Work required
Copy the stretch of the copper passage from "But it never" through "are being abandoned.", substituting "budget overruns" for "cost overruns".

══ Passage shown ══

But it never materialized, and is unlikely to, thanks to delays in major projects in Africa, Asia and South America due to large cost overruns. Many development projects, once seen as economically viable, are no longer so and are being abandoned.

Another reason copper projects are not being developed is lack of access to capital. Banks are still reluctant to loan even though the financial crisis seems to have passed.

Commerzbank recently said that Chile's Codelco, the world's largest copper producer, reported that in 2012 costs had risen by a whopping 30 percent due to higher energy costs and lower ore grades. Codelco's experience is widespread throughout the industry.

Another reality in today's copper market is lower ore grades at copper mines. The Escondida mine in Chile - the world's biggest copper mine - is a good example. The average copper content of the ore being mined fell from 1.72 percent at the end of 2007 to 0.97 percent by the end of 2011, according to mining giant Rio Tinto.

═══
══ Entries ══

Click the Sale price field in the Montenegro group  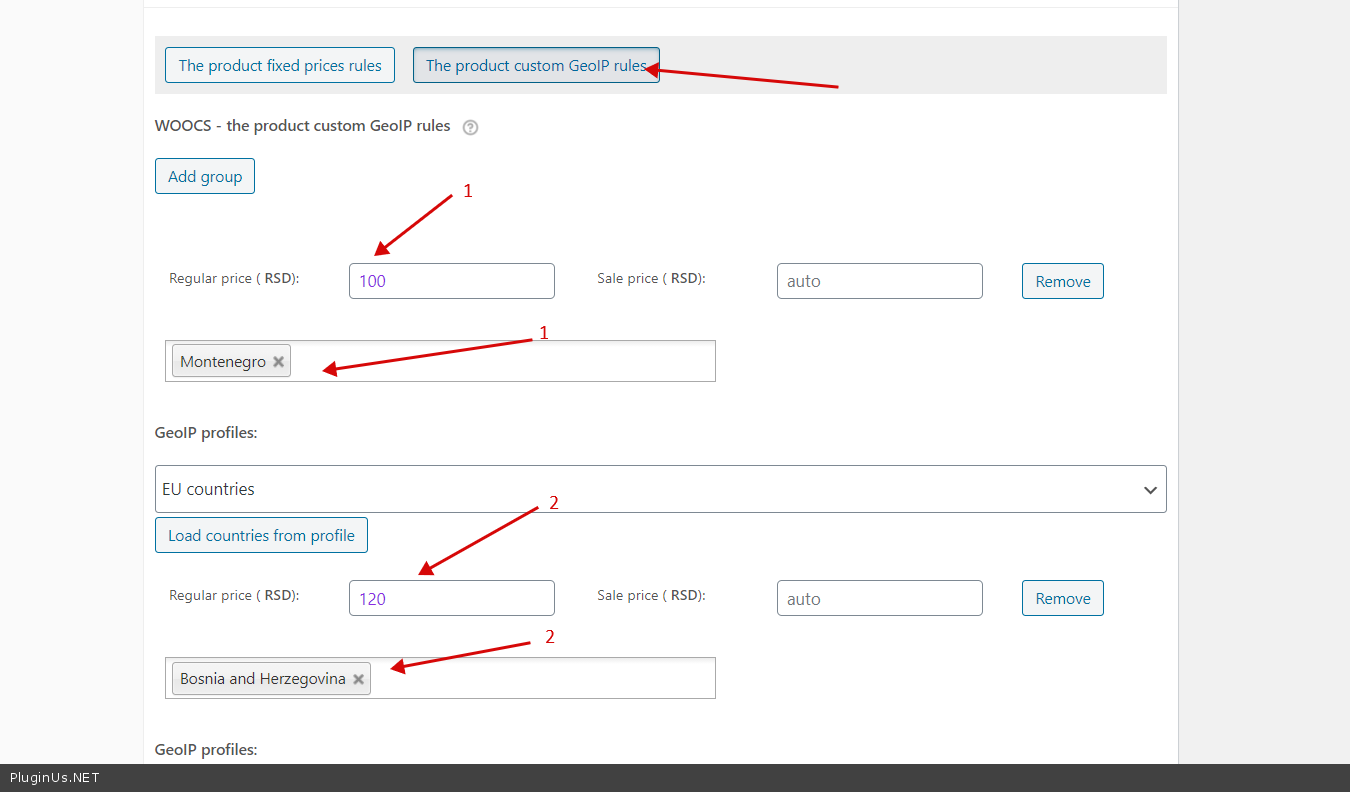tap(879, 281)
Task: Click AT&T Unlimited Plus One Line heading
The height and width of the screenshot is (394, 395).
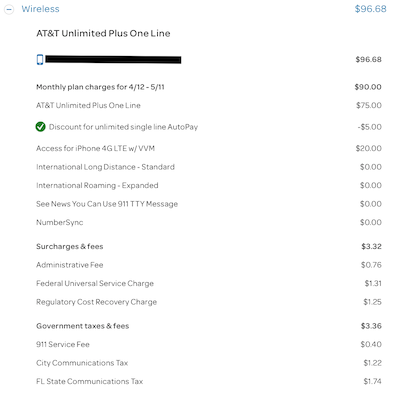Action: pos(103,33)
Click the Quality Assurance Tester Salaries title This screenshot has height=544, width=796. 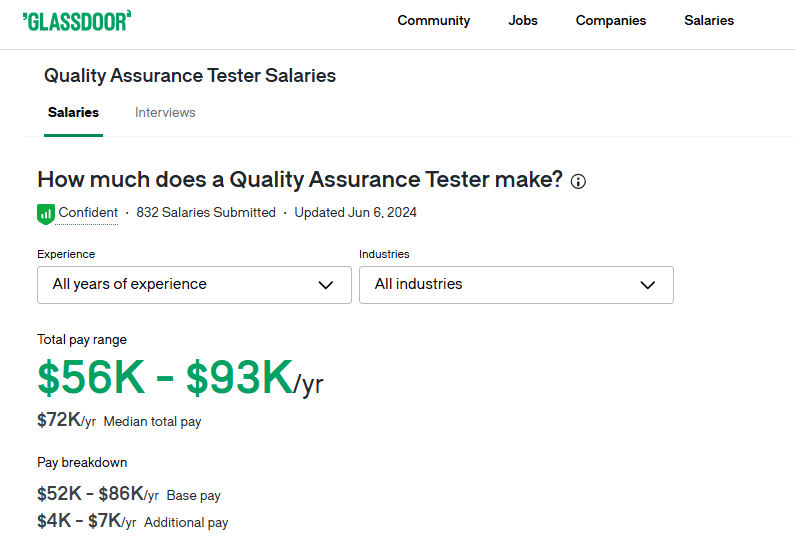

═══
══ Entries ══

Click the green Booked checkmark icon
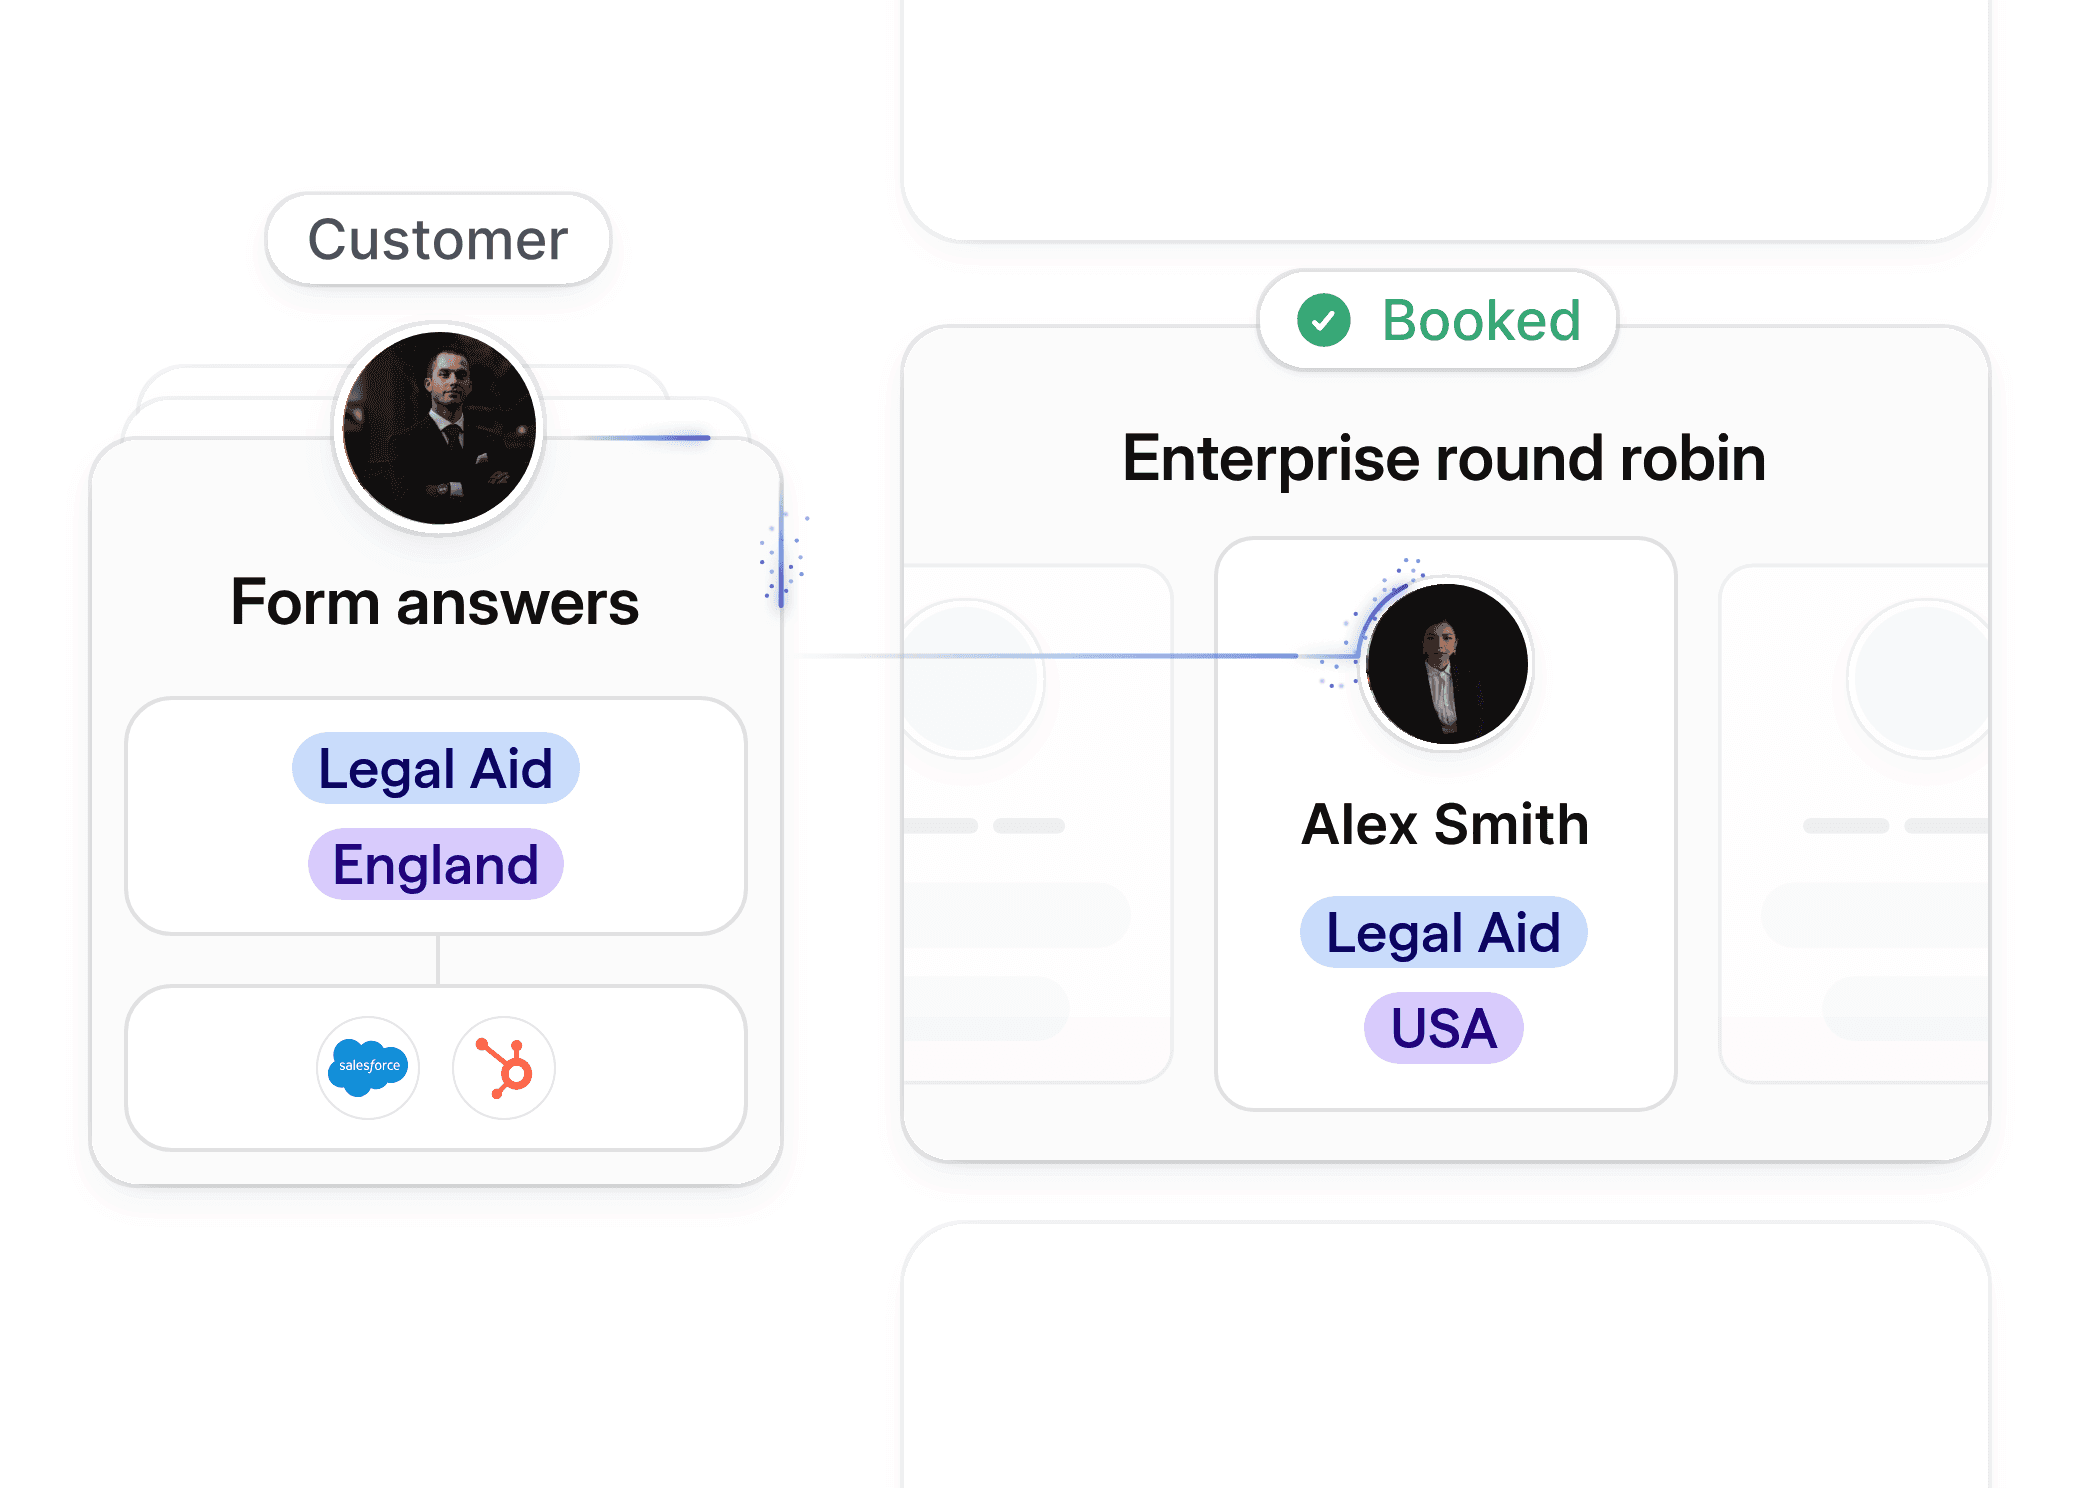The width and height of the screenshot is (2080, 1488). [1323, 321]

═══

Response
But it never materialized, and is unlikely to, thanks to delays in major projects in Africa, Asia and South America due to large budget overruns. Many development projects, once seen as economically viable, are no longer so and are being abandoned.